▸ **Objective**
Return the material below verbatim, starting at the line with "Where should I" and continuing through the end of the material, with both ends included. Leave the pictures out.

· · · · · · ·

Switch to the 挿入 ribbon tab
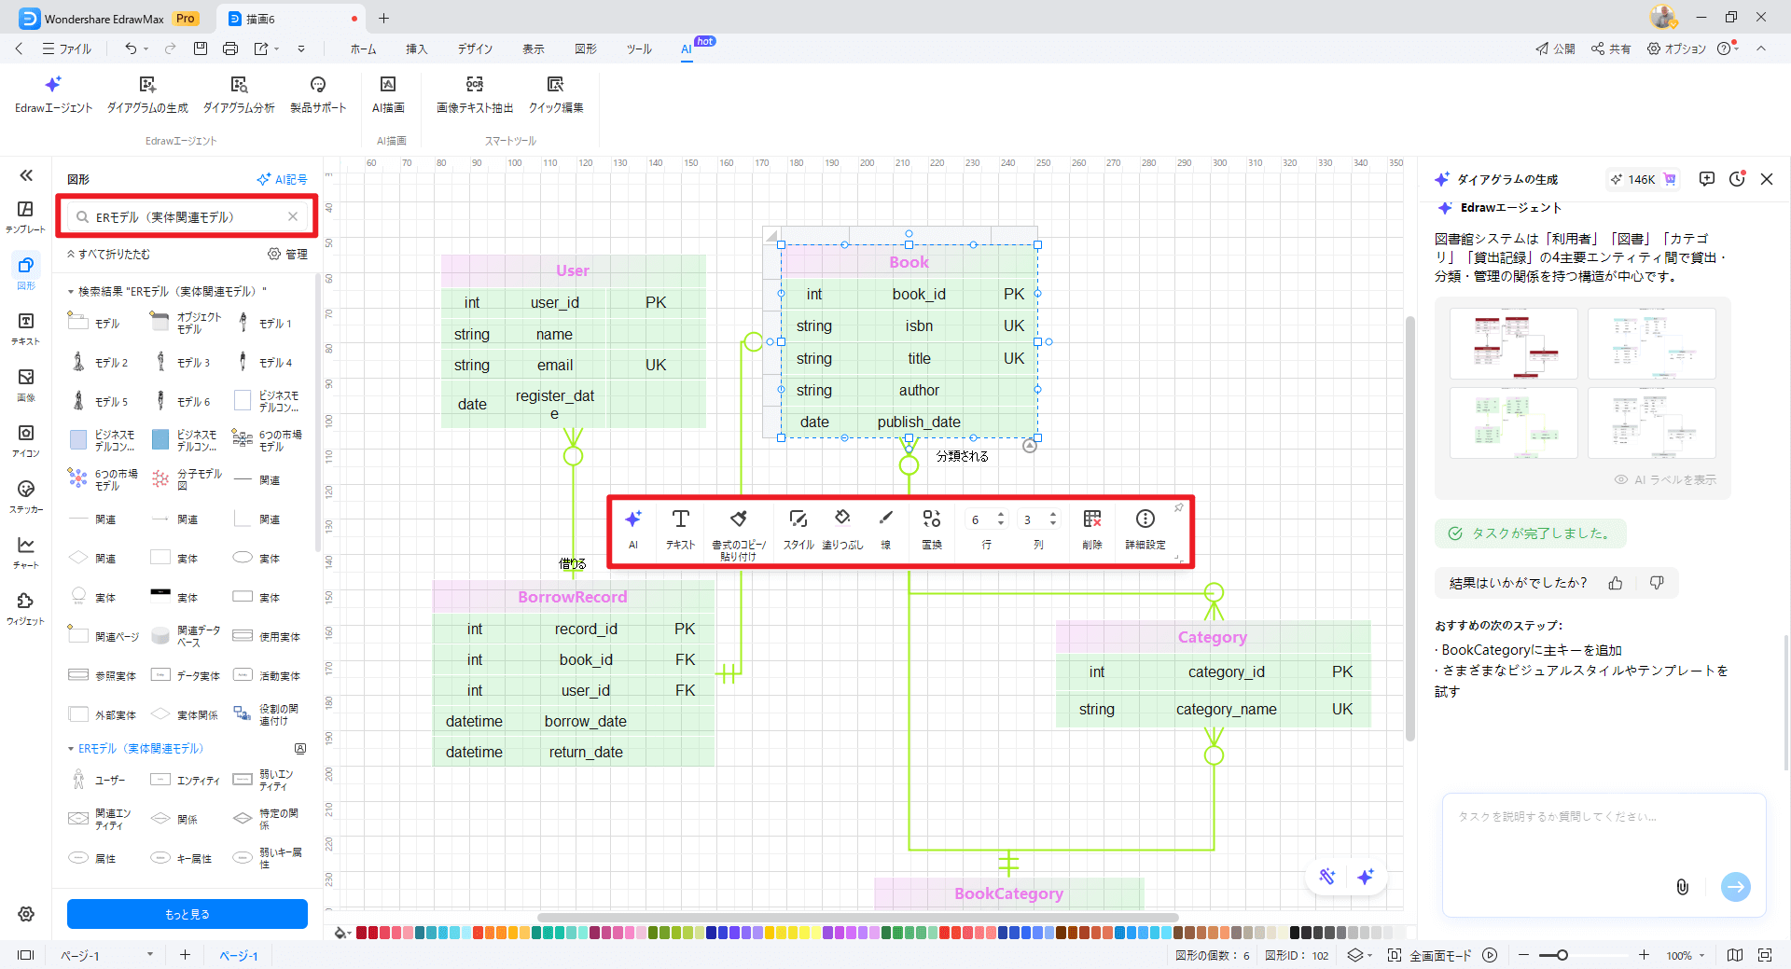Image resolution: width=1791 pixels, height=969 pixels. (x=416, y=48)
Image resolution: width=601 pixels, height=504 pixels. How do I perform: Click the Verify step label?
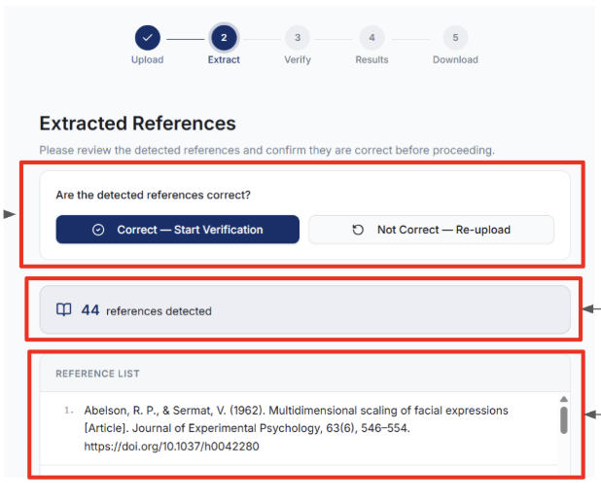pyautogui.click(x=298, y=59)
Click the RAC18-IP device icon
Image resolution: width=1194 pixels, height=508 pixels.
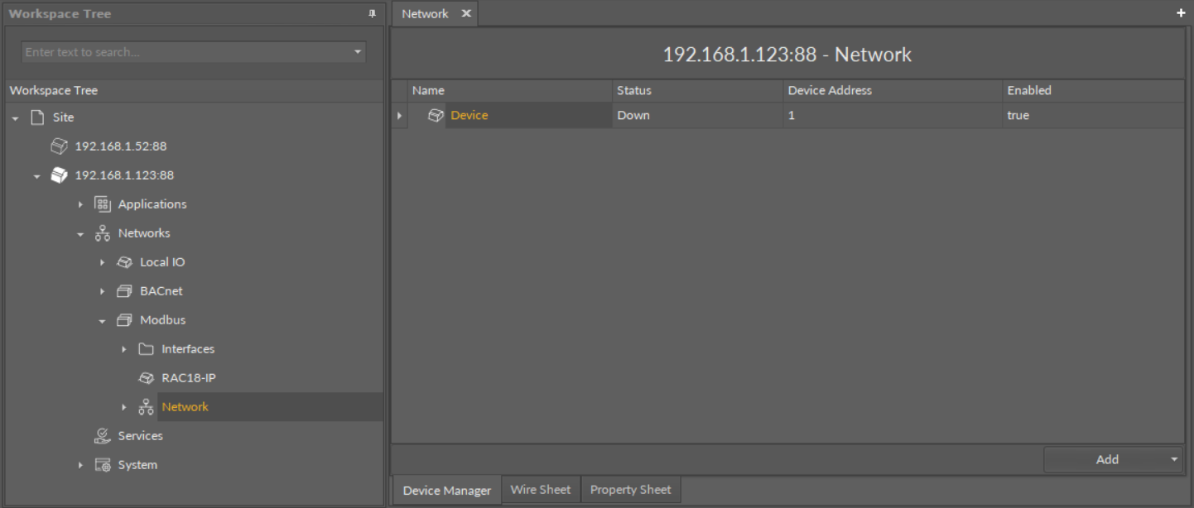[x=147, y=378]
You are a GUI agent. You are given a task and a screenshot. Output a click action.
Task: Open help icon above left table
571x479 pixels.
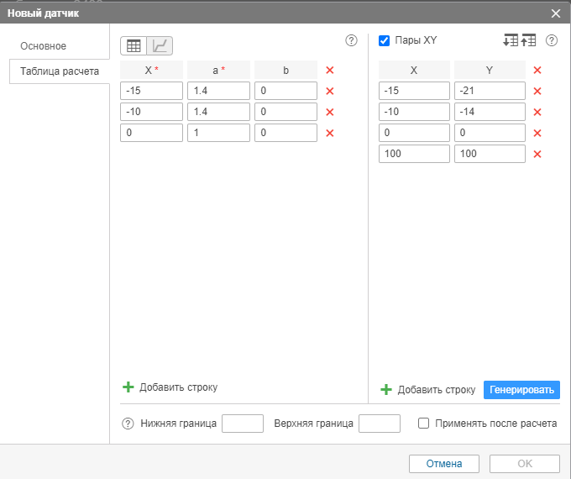click(x=352, y=40)
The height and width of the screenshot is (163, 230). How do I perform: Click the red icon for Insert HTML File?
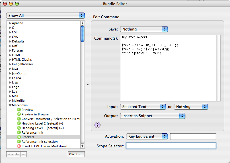pyautogui.click(x=19, y=146)
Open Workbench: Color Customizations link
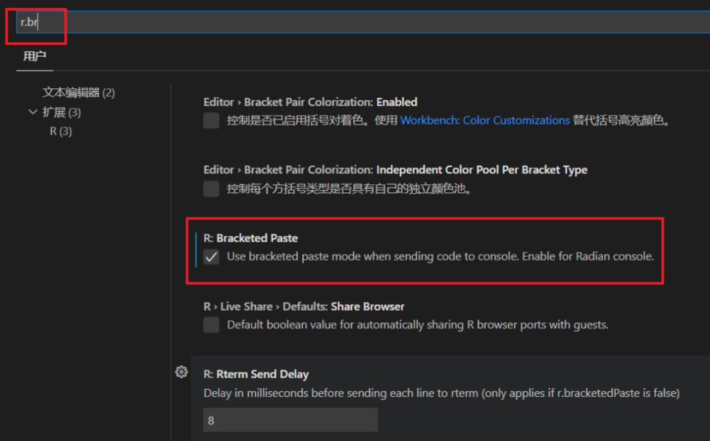This screenshot has height=441, width=710. (485, 120)
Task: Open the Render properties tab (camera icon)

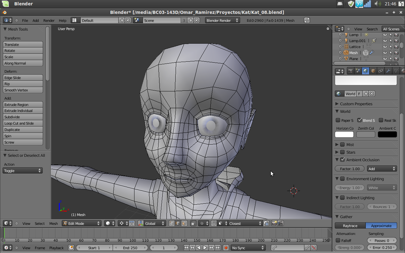Action: point(350,71)
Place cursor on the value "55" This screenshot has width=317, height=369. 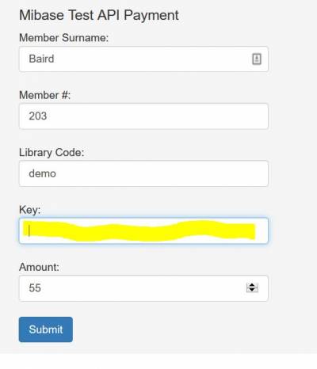pyautogui.click(x=35, y=288)
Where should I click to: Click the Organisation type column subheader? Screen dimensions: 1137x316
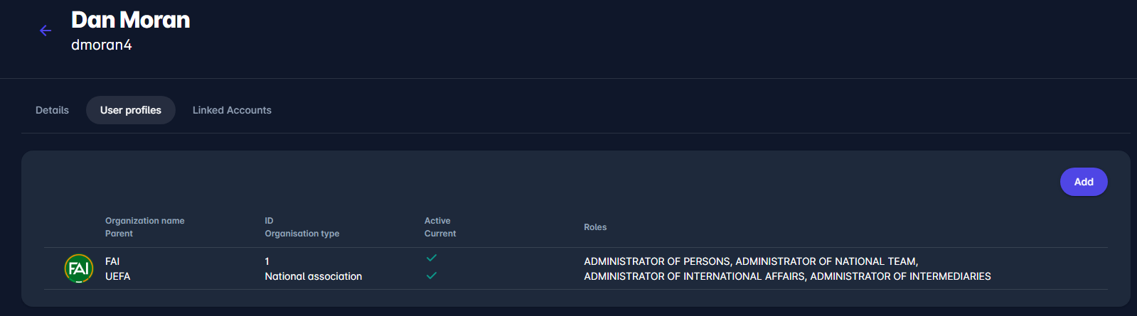click(302, 234)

· · · · · · ·

▸ **Answer to this problem**
Where should I click to: Click the Organisation type column subheader? Screen dimensions: 1137x316
click(302, 234)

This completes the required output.